Chronicles of Old Los Angeles
Author: James Roman
Publisher: Museyon
ISBN: 1938450760
Category : History
Languages : en
Pages : 305
Book Description
There's more to Los Angeles than lights, camera, action! From the city's early, devilish days populated by missionaries, robber barons, oil wells and orange groves, Chronicles of Old Los Angeles explains how the Wild West became the Left Coast. Learn how Alta California became the 31st state, and how ethnic waves built Los Angeles—from Native Americans to Spaniards, Latinos and Asians, followed by gangsters, surfers, architects and the Hollywood pioneers who brought fame to the City of the Angels.
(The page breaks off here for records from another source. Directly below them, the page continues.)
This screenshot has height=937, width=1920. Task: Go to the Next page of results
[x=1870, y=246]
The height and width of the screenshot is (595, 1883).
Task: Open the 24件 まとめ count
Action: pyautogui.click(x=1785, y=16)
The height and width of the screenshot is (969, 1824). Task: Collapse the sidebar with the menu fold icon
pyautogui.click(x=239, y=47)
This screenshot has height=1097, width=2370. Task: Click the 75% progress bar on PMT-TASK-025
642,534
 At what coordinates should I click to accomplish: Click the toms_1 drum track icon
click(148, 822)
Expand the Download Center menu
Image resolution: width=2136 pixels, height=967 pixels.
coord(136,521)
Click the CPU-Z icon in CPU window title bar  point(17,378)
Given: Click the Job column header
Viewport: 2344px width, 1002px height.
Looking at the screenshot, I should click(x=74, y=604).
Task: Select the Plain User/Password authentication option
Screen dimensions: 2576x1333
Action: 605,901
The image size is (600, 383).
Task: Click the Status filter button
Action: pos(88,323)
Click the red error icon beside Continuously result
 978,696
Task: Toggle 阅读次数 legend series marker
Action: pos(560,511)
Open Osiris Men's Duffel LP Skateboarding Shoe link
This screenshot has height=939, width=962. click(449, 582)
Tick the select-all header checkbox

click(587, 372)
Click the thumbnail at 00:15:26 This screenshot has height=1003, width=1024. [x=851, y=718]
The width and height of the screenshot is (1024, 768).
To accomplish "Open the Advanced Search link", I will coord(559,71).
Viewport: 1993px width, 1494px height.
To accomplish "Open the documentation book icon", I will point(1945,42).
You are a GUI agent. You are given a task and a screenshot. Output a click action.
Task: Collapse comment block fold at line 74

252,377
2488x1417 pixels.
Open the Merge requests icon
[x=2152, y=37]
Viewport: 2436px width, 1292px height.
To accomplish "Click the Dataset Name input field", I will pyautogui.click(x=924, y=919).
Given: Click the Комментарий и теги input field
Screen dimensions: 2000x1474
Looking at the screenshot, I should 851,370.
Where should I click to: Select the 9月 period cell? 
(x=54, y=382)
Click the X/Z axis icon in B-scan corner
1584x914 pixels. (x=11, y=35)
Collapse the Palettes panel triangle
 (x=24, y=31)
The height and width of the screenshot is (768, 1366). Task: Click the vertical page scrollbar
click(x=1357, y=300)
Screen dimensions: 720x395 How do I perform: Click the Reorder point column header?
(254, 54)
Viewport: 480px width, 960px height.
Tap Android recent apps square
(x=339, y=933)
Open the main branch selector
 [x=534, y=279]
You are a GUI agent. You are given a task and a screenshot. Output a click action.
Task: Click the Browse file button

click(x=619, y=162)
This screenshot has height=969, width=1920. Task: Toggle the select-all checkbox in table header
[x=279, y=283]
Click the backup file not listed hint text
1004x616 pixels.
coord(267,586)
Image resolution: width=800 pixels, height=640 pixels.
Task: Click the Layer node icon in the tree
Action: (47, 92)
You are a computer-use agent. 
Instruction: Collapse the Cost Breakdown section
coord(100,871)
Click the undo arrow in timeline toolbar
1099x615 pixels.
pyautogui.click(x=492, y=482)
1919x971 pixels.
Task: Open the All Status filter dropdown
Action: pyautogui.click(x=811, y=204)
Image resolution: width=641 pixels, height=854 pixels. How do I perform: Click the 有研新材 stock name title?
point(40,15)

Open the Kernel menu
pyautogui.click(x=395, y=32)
Then, discover the city yourself with six guided walking/driving tours of LA's historic neighborhoods, profusely illustrated with color photographs and period maps.
Publisher: Museyon
ISBN: 1938450760
Category : History
Languages : en
Pages : 305
Book Description
There's more to Los Angeles than lights, camera, action! From the city's early, devilish days populated by missionaries, robber barons, oil wells and orange groves, Chronicles of Old Los Angeles explains how the Wild West became the Left Coast. Learn how Alta California became the 31st state, and how ethnic waves built Los Angeles—from Native Americans to Spaniards, Latinos and Asians, followed by gangsters, surfers, architects and the Hollywood pioneers who brought fame to the City of the Angels. Then, discover the city yourself with six guided walking/driving tours of LA's historic neighborhoods, profusely illustrated with color photographs and period maps.